The silence surrounding the empty seat on the Senate Armed Services Committee lifted suddenly and momentarily during a hearing Thursday.
Sen. Angus King, I-Maine, was questioning a nominee who could oversee Air Force weapons buying including the B-21 Raider, a future heavy stealth bomber with a secret price tag.
“You're going to be managing a very important program, and that is the B-21,” King said. “And if Sen. McCain were here, he'd be talking about accountability. He's always looking for who we can fire.”
The joke caused laughter but was also a poignant reminder.
McCain, 81, the fiery and seemingly tireless Armed Services chairman who is now battling brain cancer, was still at home in Arizona and absent from his committee’s first hearing of 2018.
The hearing Thursday was remarkable partly because of his absence. McCain, who was diagnosed with glioblastoma in July, has been a driving force on the committee since he took the gavel three years ago.

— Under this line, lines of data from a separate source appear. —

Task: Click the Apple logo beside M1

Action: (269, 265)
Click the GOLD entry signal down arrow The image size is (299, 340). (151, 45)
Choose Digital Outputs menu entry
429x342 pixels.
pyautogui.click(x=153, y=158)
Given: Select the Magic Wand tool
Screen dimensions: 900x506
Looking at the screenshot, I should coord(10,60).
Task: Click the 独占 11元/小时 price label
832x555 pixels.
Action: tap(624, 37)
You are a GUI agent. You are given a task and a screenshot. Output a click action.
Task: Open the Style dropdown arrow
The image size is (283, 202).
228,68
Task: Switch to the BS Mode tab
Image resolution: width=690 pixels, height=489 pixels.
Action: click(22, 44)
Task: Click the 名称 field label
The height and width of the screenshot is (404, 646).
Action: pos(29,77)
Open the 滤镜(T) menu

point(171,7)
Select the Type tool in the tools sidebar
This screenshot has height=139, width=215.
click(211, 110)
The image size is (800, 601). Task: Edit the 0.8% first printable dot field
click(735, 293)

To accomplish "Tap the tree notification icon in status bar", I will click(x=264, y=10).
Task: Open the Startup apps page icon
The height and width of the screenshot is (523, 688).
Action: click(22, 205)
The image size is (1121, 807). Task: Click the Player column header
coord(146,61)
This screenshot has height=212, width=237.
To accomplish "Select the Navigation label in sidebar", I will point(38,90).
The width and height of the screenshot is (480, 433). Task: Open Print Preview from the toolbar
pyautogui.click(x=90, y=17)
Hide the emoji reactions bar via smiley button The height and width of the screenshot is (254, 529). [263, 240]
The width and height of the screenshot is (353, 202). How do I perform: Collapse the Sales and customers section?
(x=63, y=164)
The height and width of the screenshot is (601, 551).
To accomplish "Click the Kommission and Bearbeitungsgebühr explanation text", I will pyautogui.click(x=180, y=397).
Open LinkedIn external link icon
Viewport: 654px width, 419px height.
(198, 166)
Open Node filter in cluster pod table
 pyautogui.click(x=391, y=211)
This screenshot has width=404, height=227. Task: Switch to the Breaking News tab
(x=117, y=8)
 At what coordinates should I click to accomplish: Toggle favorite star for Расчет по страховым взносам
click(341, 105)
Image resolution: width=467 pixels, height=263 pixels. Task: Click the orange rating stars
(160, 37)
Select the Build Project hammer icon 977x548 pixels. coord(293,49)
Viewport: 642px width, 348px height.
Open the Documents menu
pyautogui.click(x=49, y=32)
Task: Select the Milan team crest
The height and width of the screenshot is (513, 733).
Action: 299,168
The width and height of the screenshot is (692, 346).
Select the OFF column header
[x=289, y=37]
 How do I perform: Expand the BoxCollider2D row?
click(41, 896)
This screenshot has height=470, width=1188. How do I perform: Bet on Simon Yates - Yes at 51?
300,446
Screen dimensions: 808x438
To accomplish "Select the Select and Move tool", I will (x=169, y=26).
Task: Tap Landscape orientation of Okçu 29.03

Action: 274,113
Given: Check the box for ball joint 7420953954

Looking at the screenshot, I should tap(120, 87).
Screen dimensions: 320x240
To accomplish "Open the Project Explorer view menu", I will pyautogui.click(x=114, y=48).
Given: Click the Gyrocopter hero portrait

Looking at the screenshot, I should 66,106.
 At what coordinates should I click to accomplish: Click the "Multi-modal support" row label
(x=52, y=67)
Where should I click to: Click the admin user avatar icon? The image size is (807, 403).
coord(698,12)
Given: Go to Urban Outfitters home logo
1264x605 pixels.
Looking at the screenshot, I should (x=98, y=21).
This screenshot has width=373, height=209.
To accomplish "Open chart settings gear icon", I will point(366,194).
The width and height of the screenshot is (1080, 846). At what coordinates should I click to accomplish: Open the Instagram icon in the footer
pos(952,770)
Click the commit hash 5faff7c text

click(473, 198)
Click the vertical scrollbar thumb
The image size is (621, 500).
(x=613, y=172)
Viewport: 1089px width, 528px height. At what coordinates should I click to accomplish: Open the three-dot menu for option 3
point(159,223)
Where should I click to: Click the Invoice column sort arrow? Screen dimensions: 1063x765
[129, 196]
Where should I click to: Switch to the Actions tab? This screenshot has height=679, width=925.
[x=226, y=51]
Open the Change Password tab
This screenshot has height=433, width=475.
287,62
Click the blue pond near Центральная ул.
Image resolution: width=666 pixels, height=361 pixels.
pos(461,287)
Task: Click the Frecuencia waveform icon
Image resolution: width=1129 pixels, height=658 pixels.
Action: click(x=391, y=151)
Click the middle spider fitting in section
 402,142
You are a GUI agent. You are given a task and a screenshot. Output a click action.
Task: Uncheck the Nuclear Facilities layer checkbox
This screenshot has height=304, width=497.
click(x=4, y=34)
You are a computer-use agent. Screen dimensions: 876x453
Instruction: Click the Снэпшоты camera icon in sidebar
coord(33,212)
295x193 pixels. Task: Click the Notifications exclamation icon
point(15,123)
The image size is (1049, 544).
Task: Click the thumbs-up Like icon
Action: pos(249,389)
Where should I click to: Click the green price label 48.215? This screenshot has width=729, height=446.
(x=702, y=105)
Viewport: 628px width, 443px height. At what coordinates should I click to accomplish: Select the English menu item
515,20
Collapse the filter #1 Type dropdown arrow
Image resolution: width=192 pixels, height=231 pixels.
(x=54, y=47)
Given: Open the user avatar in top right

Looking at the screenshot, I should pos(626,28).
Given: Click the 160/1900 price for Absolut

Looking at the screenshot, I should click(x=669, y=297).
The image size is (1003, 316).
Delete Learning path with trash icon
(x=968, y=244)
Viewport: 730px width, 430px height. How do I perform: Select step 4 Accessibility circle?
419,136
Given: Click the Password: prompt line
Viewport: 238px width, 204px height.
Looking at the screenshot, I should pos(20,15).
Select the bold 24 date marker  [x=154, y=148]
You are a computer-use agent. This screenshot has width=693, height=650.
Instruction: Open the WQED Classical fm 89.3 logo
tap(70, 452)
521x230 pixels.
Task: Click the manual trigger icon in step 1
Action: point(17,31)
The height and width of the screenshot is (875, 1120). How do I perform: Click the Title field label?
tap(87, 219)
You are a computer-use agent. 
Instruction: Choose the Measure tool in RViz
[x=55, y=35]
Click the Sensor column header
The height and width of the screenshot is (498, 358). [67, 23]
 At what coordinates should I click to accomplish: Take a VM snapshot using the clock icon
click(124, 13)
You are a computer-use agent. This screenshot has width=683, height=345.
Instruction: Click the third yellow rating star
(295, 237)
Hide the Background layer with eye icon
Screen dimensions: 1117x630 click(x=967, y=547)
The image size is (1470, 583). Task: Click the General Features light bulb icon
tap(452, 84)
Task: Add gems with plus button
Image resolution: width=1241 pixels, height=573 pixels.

During hearings, he was known for regularly berating military officials over wasteful government spending, decrying 100-hour work weeks for Navy sailors, and grilling Pentagon nominees over evasive testimony.
McCain’s committee participation was uncertain for the first two weeks of the Senate session, and his staff was mum in the days leading up to the Thursday hearing on whether he would chair it. Sen. Jim Inhofe, R-Okla., who chaired the hearing and is likely next in line to lead the committee, has resisted talking about it.
There was no update on McCain’s status Friday, staff said.
McCain has stayed in Senate politics from afar. He issued a statement Friday saying he is “very pleased” with the new National Defense Strategy unveiled by Defense Secretary Jim Mattis.
“It gets the big decisions right, prioritizes the threats we face, and offers clear guidance for making tough choices,” McCain said.
Meanwhile, Armed Services, after an initial pause this month, is moving ahead with business despite uncertainty around McCain’s return to Washington.
The hearing Thursday may advance four Pentagon nominees. Armed Services has also announced two more hearings in the coming week.
Henry Kissinger, the former secretary of state and famed elder statesman, will testify along with George Shultz and Richard Armitage to Armed Services on Thursday about the U.S. National Security Strategy unveiled this month and global challenges.
The empty chairman seat during the nominations hearing also suggested an unspoken question: Will McCain return to Armed Services?
McCain spent the holidays in Arizona after being hospitalized at Walter Reed National Military Medical Center in December due to the side effects of chemotherapy. At the time, his staff said he was eager to return to work in Washington this month.
McCain’s close friend, Sen. Ted Kennedy, who was known as the “Lion of the Senate,” died of the same type of brain cancer in 2009. Kennedy curbed his Senate work during the last 15 months of his life but returned from time to time for key votes and hearings.
McCain had quickly returned to work after his diagnosis, often walking Senate halls surrounded by reporters after receiving chemotherapy treatment. By November, he was using a wheelchair to get around following a foot injury that required an orthopedic boot.
Sen. Lindsey Graham, R-S.C., one of McCain’s closest friends, said he visited the chairman in Arizona last week.
"I was very pleased with his progress. He's making progress,” Graham told CNN on Thursday. "We laughed a little bit. We cried a little bit. I admire him greatly, and I'm hoping he can come back and be with us.”